Request 1 » Quote the rows from the line containing "Screen dimensions: 576x328" through the line containing "Action: pyautogui.click(x=30, y=247)", with both lines included.

Excerpt to read »
++++++++++++++++++++

Smith was 10.
"It was probably awful," Smith of his preaching. "There wasn't an amen to be heard."
Smith believes the bedroom preaching was God's calling him into a life of ministry.
People refer quite a bit to their calling, but how can they be sure? Training schools for clergy members - from seminaries to rabbinates - provide criteria to help determine one's calling. To better understand how clergy members are sure of their calling, The Bee asked four in the central San Joaquin Valley to tell the stories of what led them into religious careers.
In addition to Smith, pastor of St. Luke's Calvary
Community Church in west-central Fresno, the other clergy members are Ellie Steinman, student rabbi of
Congregation B'nai David in Visalia; Seyed Ali Ghazvini, imam of
Islamic Cultural Center of Fresno; and Monsignor E. James Petersen, pastor of The Shrine of St. Therese, a Roman
Catholic parish near the Tower District.
All relate their calling to their youth and to the influence
of family members, clergy members or friends.
A pastor Raised in a Christian home in Kailua, Hawaii, Smith remembers thinking
a lot about God as a kid.
His thoughts turned into behavioral patterns.
Smith doesn't remember the sermon topics to his stuffed toys ("Like so many others would, they slept through it," he says.), but he gets into specifics about another game he played with neighborhood kids.
Smith always played he was a missionary "who also was a doctor," he says.
Smith says his parents weren't aware of the spiritual nature of the games that he played - and that he never felt the need to ask them about the certain tugging in his heart.
"I just knew," Smith says of God's calling.
After his family moved to California, Smith says his faith grew while in high school, when he got involved in Bible studies and other spiritual activities with other students.
"For me, it was the knowledge that nothing else would satisfy me than by fulfilling this calling," he says.
Smith enrolled at Pennsylvania State University to prepare to become a Seventh-day Adventist pastor. But, in his studies, Smith says he realized he had concerns with some denominational doctrine. He sought out a school adviser, who told him: "Change churches."

++++++++++++++++++++

Available data »
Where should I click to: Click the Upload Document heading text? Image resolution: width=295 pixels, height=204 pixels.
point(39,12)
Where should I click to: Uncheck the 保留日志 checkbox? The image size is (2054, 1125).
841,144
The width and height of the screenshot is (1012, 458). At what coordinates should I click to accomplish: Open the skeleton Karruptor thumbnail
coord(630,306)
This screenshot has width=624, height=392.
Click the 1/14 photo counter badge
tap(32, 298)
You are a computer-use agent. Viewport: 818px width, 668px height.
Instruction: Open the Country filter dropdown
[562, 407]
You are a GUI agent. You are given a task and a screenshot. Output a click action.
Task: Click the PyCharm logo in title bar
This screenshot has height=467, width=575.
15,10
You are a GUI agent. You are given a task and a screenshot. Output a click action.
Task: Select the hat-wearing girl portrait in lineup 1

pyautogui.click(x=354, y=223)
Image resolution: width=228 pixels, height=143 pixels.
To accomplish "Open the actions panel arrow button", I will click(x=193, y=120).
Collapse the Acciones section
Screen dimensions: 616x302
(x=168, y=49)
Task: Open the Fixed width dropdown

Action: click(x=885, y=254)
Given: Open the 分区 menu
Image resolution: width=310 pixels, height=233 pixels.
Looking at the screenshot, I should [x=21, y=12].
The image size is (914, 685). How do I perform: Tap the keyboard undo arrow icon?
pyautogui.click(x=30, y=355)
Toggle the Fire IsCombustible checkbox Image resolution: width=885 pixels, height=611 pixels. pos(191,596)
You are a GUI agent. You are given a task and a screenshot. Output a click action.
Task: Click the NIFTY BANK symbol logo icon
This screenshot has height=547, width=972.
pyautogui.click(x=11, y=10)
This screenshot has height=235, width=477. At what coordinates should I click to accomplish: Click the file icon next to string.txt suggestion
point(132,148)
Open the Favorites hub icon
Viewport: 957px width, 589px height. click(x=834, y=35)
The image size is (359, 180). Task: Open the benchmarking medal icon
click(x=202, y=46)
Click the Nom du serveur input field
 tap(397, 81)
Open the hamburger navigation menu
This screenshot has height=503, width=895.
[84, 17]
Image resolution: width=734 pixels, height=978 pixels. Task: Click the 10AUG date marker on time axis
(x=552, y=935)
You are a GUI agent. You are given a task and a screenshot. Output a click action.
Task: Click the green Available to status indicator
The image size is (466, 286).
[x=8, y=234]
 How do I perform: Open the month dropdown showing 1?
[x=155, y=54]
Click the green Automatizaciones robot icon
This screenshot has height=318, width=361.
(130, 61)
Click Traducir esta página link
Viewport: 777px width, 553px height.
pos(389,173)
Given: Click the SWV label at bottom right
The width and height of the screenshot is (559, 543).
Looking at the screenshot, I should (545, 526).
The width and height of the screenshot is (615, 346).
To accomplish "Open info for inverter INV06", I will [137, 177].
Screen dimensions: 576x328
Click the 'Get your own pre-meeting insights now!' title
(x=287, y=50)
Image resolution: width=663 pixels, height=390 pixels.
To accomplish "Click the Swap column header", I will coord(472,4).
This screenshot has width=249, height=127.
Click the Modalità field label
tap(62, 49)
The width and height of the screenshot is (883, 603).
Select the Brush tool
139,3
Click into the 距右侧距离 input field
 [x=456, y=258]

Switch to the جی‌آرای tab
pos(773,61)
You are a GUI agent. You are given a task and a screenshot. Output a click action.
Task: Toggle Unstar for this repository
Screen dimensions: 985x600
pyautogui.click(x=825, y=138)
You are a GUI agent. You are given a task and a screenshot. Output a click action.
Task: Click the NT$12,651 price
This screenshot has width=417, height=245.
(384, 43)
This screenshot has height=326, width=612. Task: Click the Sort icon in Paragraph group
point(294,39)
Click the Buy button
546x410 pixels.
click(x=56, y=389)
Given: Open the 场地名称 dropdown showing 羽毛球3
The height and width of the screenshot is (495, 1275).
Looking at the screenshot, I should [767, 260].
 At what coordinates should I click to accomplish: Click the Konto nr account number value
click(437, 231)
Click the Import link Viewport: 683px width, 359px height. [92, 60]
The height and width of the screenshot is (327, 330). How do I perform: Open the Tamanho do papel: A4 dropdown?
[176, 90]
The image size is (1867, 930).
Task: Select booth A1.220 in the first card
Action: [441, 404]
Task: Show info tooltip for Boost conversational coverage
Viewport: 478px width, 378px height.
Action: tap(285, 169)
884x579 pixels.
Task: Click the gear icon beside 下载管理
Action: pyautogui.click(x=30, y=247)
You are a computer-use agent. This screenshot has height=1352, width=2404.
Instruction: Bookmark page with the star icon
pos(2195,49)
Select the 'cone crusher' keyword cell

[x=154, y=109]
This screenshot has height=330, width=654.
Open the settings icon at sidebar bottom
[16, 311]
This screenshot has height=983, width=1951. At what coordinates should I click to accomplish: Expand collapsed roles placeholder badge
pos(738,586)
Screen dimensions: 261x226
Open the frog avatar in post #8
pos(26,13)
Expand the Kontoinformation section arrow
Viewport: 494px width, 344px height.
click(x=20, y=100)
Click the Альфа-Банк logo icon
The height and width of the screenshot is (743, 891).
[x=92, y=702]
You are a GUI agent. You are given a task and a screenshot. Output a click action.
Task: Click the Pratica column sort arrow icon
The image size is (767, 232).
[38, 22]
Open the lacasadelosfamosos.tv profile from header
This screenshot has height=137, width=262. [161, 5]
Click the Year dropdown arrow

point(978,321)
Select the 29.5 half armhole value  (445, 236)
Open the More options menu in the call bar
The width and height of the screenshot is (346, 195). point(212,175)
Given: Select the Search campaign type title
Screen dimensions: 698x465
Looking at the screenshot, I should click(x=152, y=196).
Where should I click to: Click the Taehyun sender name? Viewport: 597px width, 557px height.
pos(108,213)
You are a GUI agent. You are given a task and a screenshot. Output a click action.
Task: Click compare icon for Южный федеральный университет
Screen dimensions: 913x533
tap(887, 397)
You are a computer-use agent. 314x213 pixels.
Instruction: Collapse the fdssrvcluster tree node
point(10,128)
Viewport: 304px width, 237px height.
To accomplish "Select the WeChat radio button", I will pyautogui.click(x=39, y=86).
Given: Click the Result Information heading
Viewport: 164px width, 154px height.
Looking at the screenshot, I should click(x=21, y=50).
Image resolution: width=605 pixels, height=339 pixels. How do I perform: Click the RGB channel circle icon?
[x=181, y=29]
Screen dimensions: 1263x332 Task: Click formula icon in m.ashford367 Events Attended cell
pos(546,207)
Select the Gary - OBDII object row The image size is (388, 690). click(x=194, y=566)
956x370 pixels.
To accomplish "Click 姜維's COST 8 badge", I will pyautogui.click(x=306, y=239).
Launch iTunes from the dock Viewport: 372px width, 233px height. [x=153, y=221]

++++++++++++++++++++

Request 2 » In the article about clergy callings, shorten the paragraph that begins "People refer quite a bit to their calling" and keep its main facts.

Final result 1 »
Screen dimensions: 576x328
Click the 'Get your own pre-meeting insights now!' title
(x=287, y=50)
Image resolution: width=663 pixels, height=390 pixels.
To accomplish "Click the Swap column header", I will coord(472,4).
This screenshot has width=249, height=127.
Click the Modalità field label
tap(62, 49)
The width and height of the screenshot is (883, 603).
Select the Brush tool
139,3
Click into the 距右侧距离 input field
 [x=456, y=258]

Switch to the جی‌آرای tab
pos(773,61)
You are a GUI agent. You are given a task and a screenshot. Output a click action.
Task: Toggle Unstar for this repository
Screen dimensions: 985x600
pyautogui.click(x=825, y=138)
You are a GUI agent. You are given a task and a screenshot. Output a click action.
Task: Click the NT$12,651 price
This screenshot has width=417, height=245.
(384, 43)
This screenshot has height=326, width=612. Task: Click the Sort icon in Paragraph group
point(294,39)
Click the Buy button
546x410 pixels.
click(x=56, y=389)
Given: Open the 场地名称 dropdown showing 羽毛球3
The height and width of the screenshot is (495, 1275).
Looking at the screenshot, I should [767, 260].
 At what coordinates should I click to accomplish: Click the Konto nr account number value
click(437, 231)
Click the Import link Viewport: 683px width, 359px height. [92, 60]
The height and width of the screenshot is (327, 330). How do I perform: Open the Tamanho do papel: A4 dropdown?
[176, 90]
The image size is (1867, 930).
Task: Select booth A1.220 in the first card
Action: [441, 404]
Task: Show info tooltip for Boost conversational coverage
Viewport: 478px width, 378px height.
Action: tap(285, 169)
884x579 pixels.
Task: Click the gear icon beside 下载管理
Action: pyautogui.click(x=30, y=247)

Final result 2 » People often speak of a calling, but how can they be certain? Clergy training schools, from seminaries to rabbinates, provide criteria for judging it. To learn how clergy members know, The Bee asked four of them in the central San Joaquin Valley what led them into religious careers.